There are 44,898 instances of data with 5 columns

## Check Missing values and Duplicates

In [None]:
# check missing values in dataset
check_missing(df)

Great! There are no missing values

In [None]:
# check duplicate values in dataset
df[df.duplicated()]

We found some duplicates in our dataset. Let's drop them

In [None]:
# drop duplicates
df = df[~df.duplicated()]

In [None]:
df.shape

We now have 44,689 instances of data left

## Check for Dataset Imbalance

Check whether the label of the dataset is balance

In [None]:
# check for imbalance in label
plt.figure(figsize=(4,5))
sns.countplot(data=df, x='label')
plt.title('Number of Fake VS Real News')
plt.xlabel(None)
plt.ylabel(None)
plt.ylim(0, df.shape[0] / 1.5)
plt.xticks([0, 1], ['Fake', 'Real'])

plt.show()

We can see that our data has similar number of fake and real news.

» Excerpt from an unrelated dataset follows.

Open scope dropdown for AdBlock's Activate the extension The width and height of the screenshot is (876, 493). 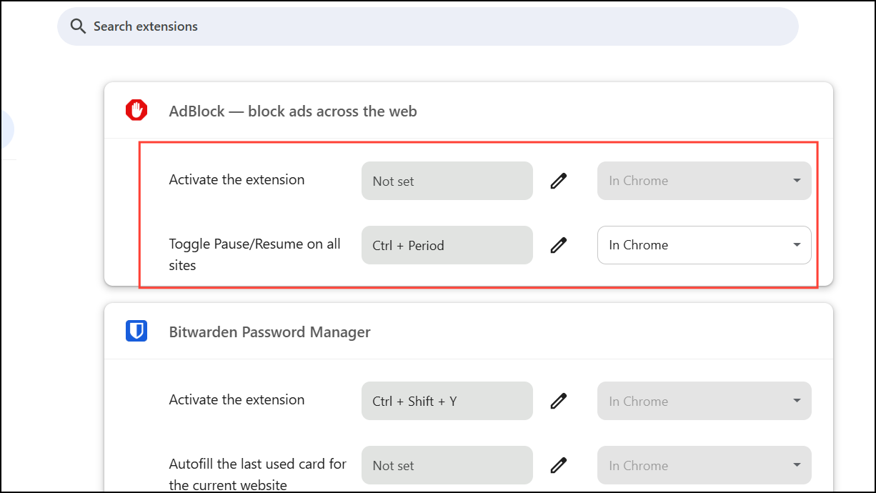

Hence, the data is quite balanced and we won't need to oversample or undersample

## Splitting Dataset

We need to split the dataset into train and test sets before we do any EDA.\
We do our EDA on the train set so as to not have any bias towards the whole dataset.

### Split train and test set

In [None]:
# split sets to training+validation and testing sets
df_train_valid, df_test = train_test_split(
    df,
    test_size=0.20,
    random_state=42,
    stratify=df['label']
)

print('df_train_valid Size:', df_train_valid.shape)
print('df_test Size:', df_test.shape)

### Split train and validation set

In [None]:
# split sets to training and validation sets
df_train, df_valid = train_test_split(
    df_train_valid,
    test_size=0.20,
    random_state=42,
    stratify=df_train_valid['label']
)

print('df_train Size:', df_train.shape)
print('df_valid Size:', df_valid.shape)

In [None]:
# print datasets shape
print(f'df_train shape: {df_train.shape}')
print(f'df_valid shape: {df_valid.shape}')
print(f'df_test shape: {df_test.shape}')

In [None]:
# backup the train set that we are gonna perform EDA on
df_train_ori = df_train.copy()

# 4. Exploratory Data Analysis

## Subjects

In [None]:
# plot number of news according to subjects
plt.figure(figsize=(15, 6))
sns.countplot(
    data=df_train,
    x='subject',
    hue='label',
    order=df_train['subject'].value_counts().index,
)
plt.title(f'No. of news according to subjects grouped by fake status')
plt.xlabel(None)
plt.ylabel('No. of news')

plt.legend(labels=['Fake', 'Real'])
plt.show()

We can see that real and fake news have totally different subjects. This might be a giveaway if we were to include this feature in our machine learning model later on

## Date

In [None]:
# attempt to convert date to datetime object to analyze time intervals
try:
    pd.to_datetime(df_train['date'])
except Exception as e:
    print(e)

That's weird. Why would there be a string in a date feature? Let alone a link.\
Let's check for any links in the date feature

In [None]:
# check for dates which contains link
df_train[df_train['date'].str.contains('http')]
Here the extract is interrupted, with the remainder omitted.